Field of the Invention
The present invention relates to methods and apparatus for measuring a structure on a substrate. The invention can be applied for example in model based metrology of microscopic structures, for example to assess critical dimensions (CD) or overlay performance of a lithographic apparatus.
Related Art
A lithographic apparatus is a machine that applies a desired pattern onto a substrate, usually onto a target portion of the substrate. A lithographic apparatus can be used, for example, in the manufacture of integrated circuits (ICs). In that instance, a patterning device, which is alternatively referred to as a mask or a reticle, can be used to generate a circuit pattern be formed on an individual layer of the IC. This pattern can be transferred onto a target portion (e.g., comprising part of, one, or several dies) on a substrate (e.g., a silicon wafer).—Transfer of the pattern is typically via imaging onto a layer of radiation-sensitive material (resist) provided on the substrate. In general, a single substrate will contain a network of adjacent target portions that are successively patterned. Known lithographic apparatus include so-called steppers, in which each target portion is irradiated by exposing an entire pattern onto the target portion at one time, and so-called scanners, in which each target portion is irradiated by scanning the pattern through a radiation beam in a given direction (the “scanning”-direction) while synchronously scanning the substrate parallel or anti-parallel to this direction. It is also possible to transfer the pattern from the patterning device to the substrate by imprinting the pattern onto the substrate.

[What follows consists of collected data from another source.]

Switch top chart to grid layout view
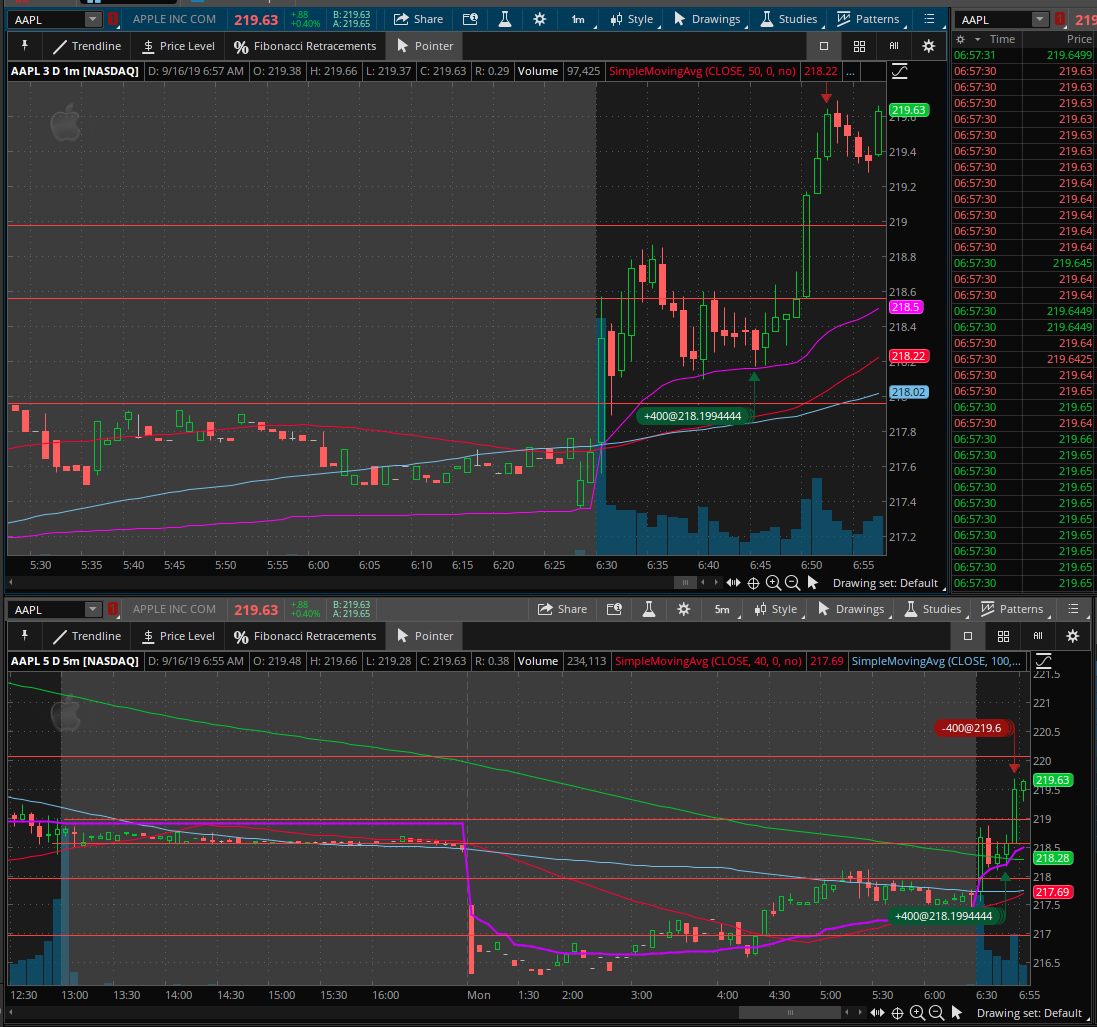 click(x=859, y=46)
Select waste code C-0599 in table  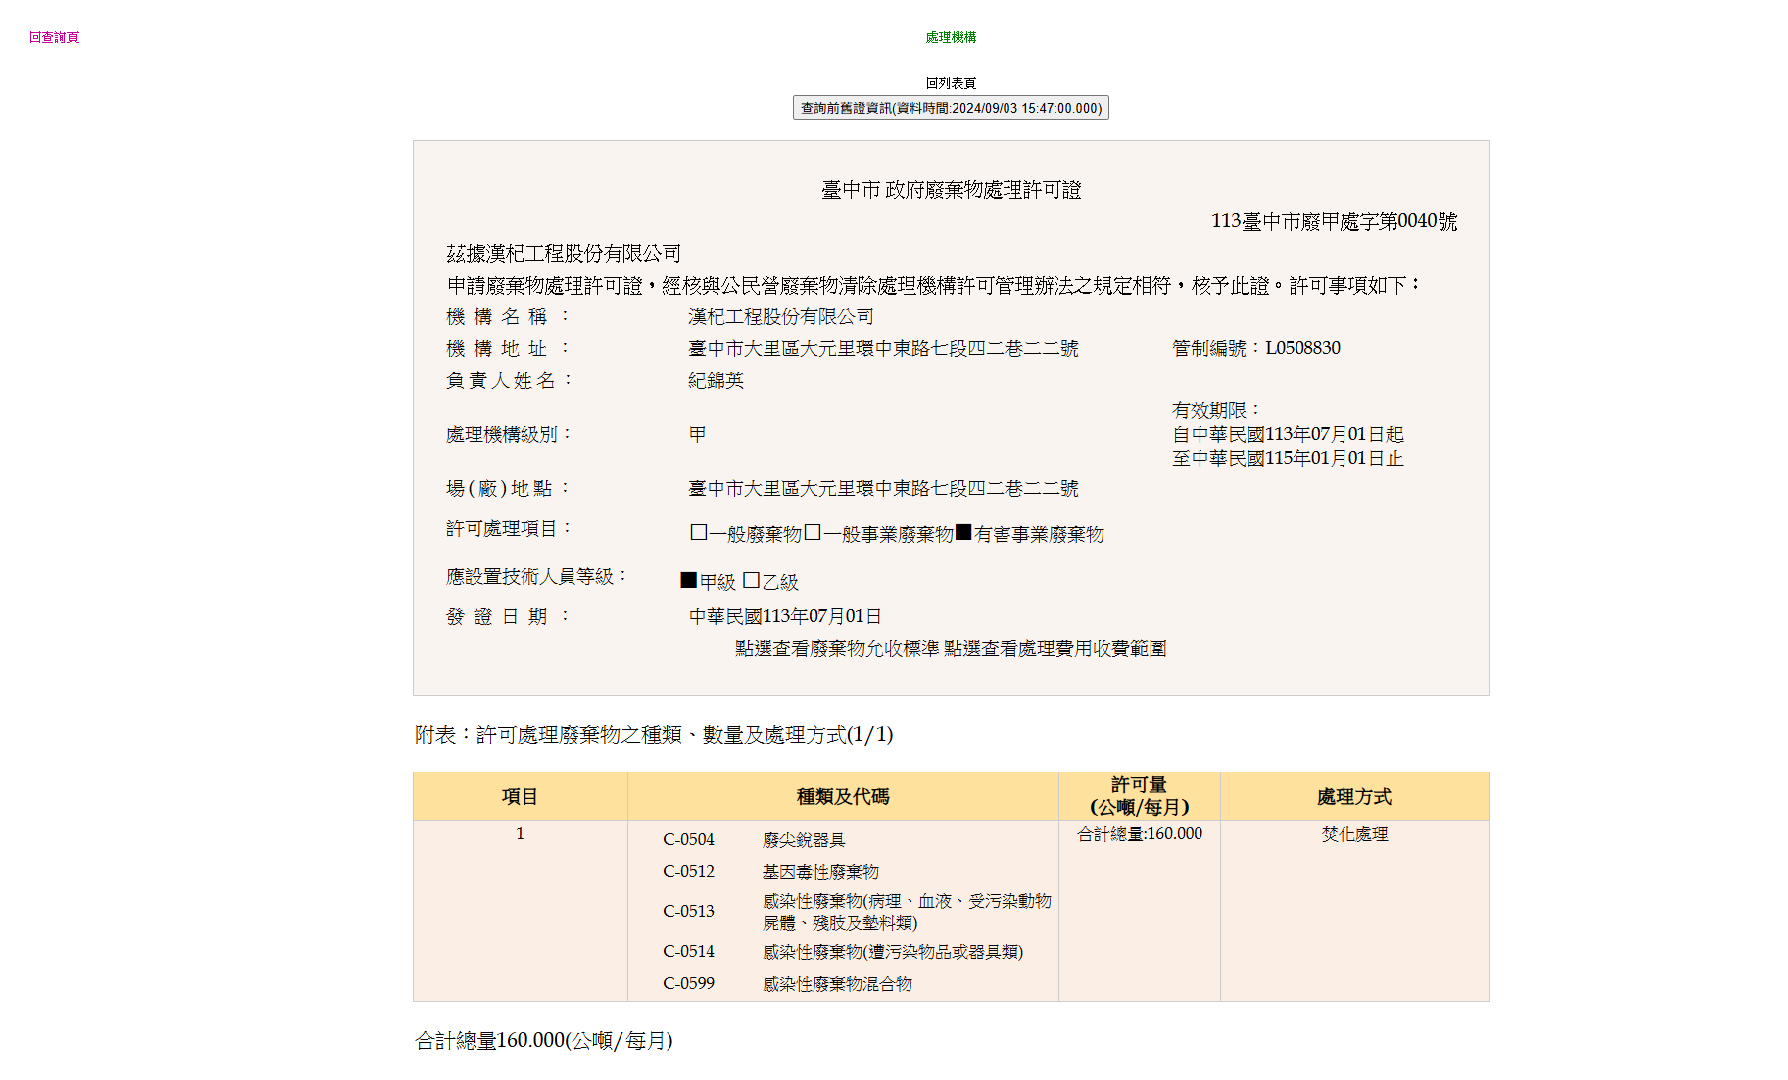[x=689, y=984]
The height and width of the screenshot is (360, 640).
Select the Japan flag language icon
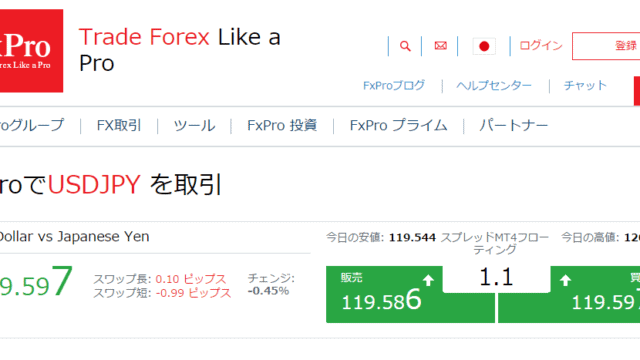click(x=484, y=46)
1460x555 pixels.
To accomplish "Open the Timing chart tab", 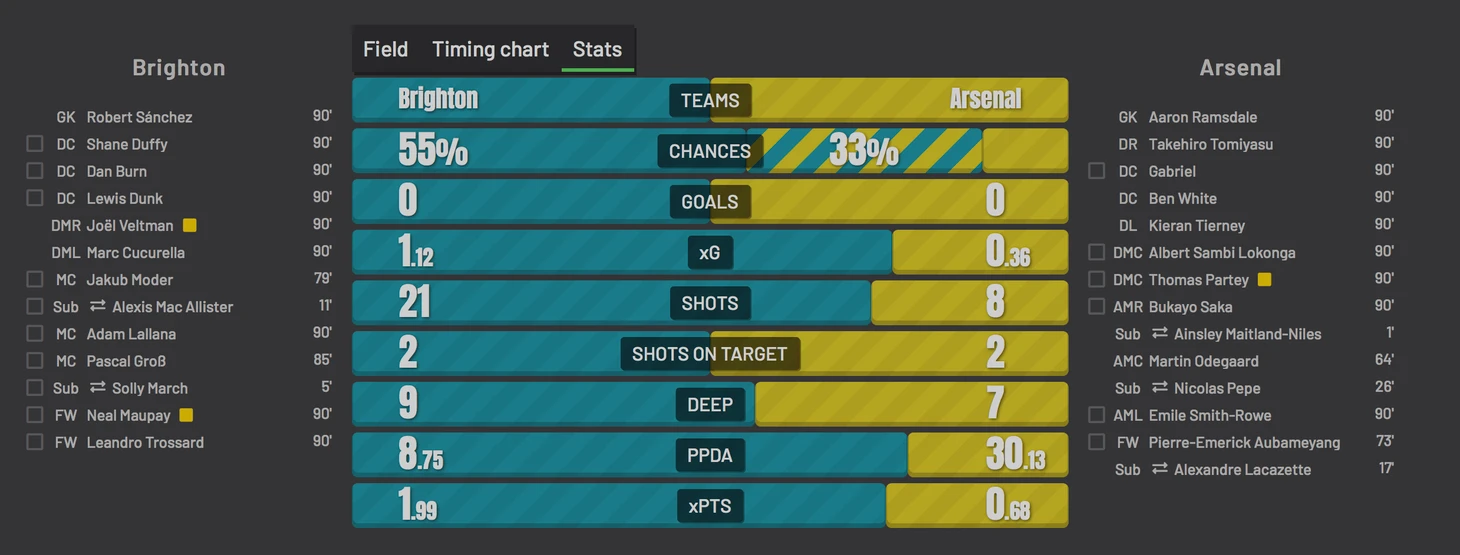I will [490, 49].
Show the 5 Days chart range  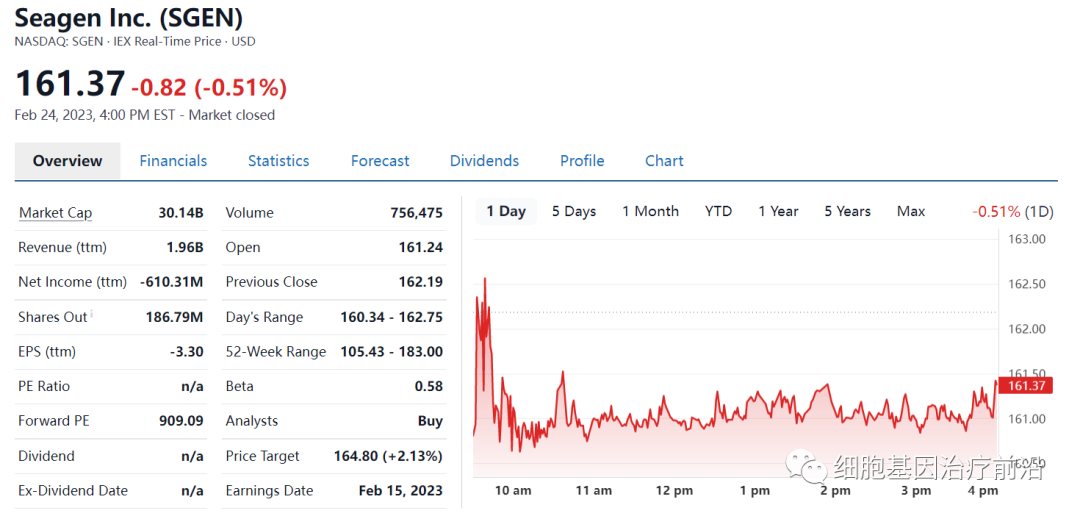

In order to monitor the lithographic process, parameters of the patterned substrate are measured. Parameters can include, for example, the overlay error between successive layers formed in or on the patterned substrate and critical linewidth of developed photosensitive resist. This measurement can be performed on a product substrate and/or on a dedicated metrology target. There are various techniques for making measurements of the microscopic structures formed in lithographic processes, including the use of scanning electron microscopes and various specialized tools. A fast and non-invasive form of specialized inspection tool is a scatterometer in which a beam of radiation is directed onto a target on the surface of the substrate and properties of the scattered or reflected beam are measured. Two main types of scatterometer are known. Spectroscopic scatterometers direct a broadband radiation beam onto the substrate and measure the spectrum (intensity as a function of wavelength) of the radiation scattered into a particular narrow angular range. Angularly resolved scatterometers use a monochromatic radiation beam and measure the intensity of the scattered radiation as a function of angle.
By comparing the properties of the beam before and after it has been reflected or scattered by the substrate, the properties of the substrate can be determined. This can be done, for example, by comparing data obtained from measurement of the reflected or scattered beam with model, e.g., simulated, diffraction signals calculated from a parameterized model. The calculated signals can be pre-calculated and stored in a library, the library representing a plurality of candidate substrate structures distributed in a parameter space of the parameterized model. Alternatively or in addition, parameters can be varied during an iterative search process, until a calculated diffraction signal matches the measured signal. In U.S. Pat. No. 7,522,293 to Wu et al., for example, these two techniques are described for example as ‘library based’ and ‘regression based’ processes, respectively.
In particular for complex structures, or structures including particular materials, the number of parameters required to model the scattered beam accurately is high. A ‘model recipe’ can be defined in which parameters are defined as either given, e.g., fixed, or variable, e.g., floating. For floating parameters, the permitted range of variation is defined, either in absolute terms or by reference to deviation from a nominal value. Each floating parameter in the recipe represents another degree of freedom in the model, and consequently another dimension in the multidimensional parameter space in which the best matching candidate structure is to be found. Even with a handful of parameters, the size of computational tasks quickly becomes very large, for example by raising the number of library samples unacceptably. It also raises the risk of falsely matching parameter sets that do not correspond to the measured substrate. Unfortunately, fixing a parameter to a value that is not identical to what is in the measured structure will distort the matching process so that inaccuracy arises in floating parameters, which can be the parameters of most interest. The recipe is therefore a delicate compromise between accuracy and practicality of computation.